I am new to spark and I have a dataframe as the following,
+-------------------+----------+--------------------+----------------+--------------+
| placekey|naics_code| visits_by_day|date_range_start|date_range_end|
+-------------------+----------+--------------------+----------------+--------------+
|22b-223@627-wdh-fcq| 311811|[22,16,22,32,44,1...| 2018-12-31| 2019-01-07|
|22b-222@627-wc3-99f| 311811| [2,4,3,3,4,6,5]| 2019-01-28| 2019-02-04|
|222-222@627-w9g-rrk| 311811| [3,3,5,5,6,2,5]| 2019-02-04| 2019-02-11|
+-------------------+----------+--------------------+----------------+--------------+
I want to create another column date_bet_dates that has a list of dates between date_range_start and date_range_end. This is the code I have so far,
def get_dates(s, e):
start = datetime.strptime(s, '%Y-%m-%d').date()

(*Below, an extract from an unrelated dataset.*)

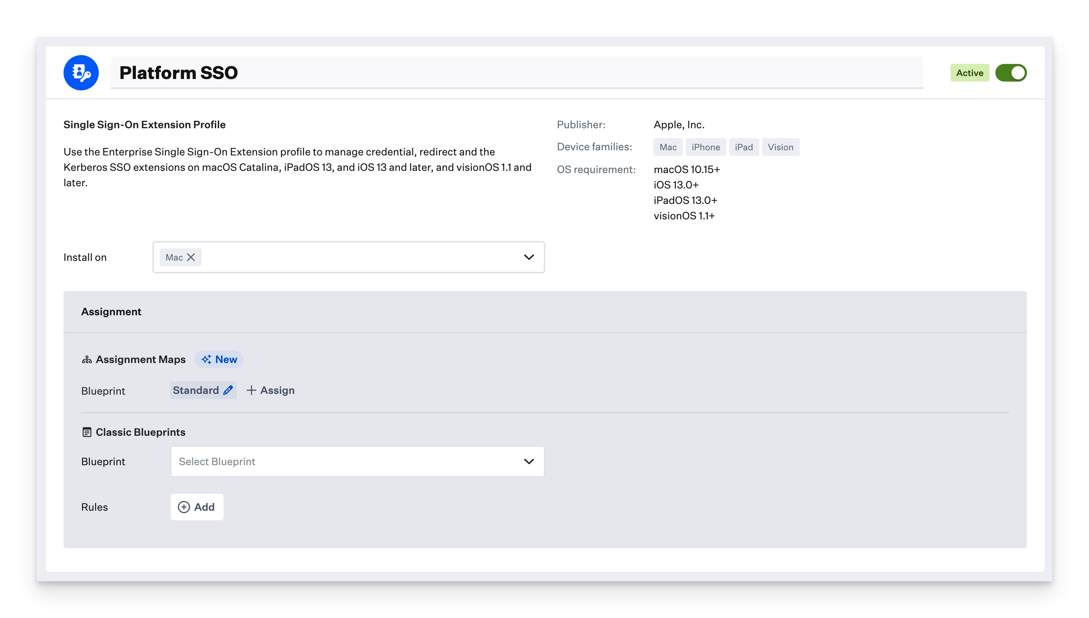Click the Select Blueprint chevron arrow
Image resolution: width=1089 pixels, height=618 pixels.
pyautogui.click(x=528, y=461)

end = datetime.strptime(e, '%Y-%m-%d').date()
return pd.date_range(start, end - timedelta(days=1),freq='d')
udf_get_dates = udf(lambda x: get_dates(x), DateType())
df = df.withColumn('date_bet_dates', udf_get_dates(df['date_range_start'], df['date_range_end']))
df.show(3)
And an error occurs at the line df.show(3),
TypeError: <lambda>() takes 1 positional argument but 2 were given
I have no idea what arguments it is talking about, but I assume this is something to do with my get_dates function. What needs to be changed to solve this problem?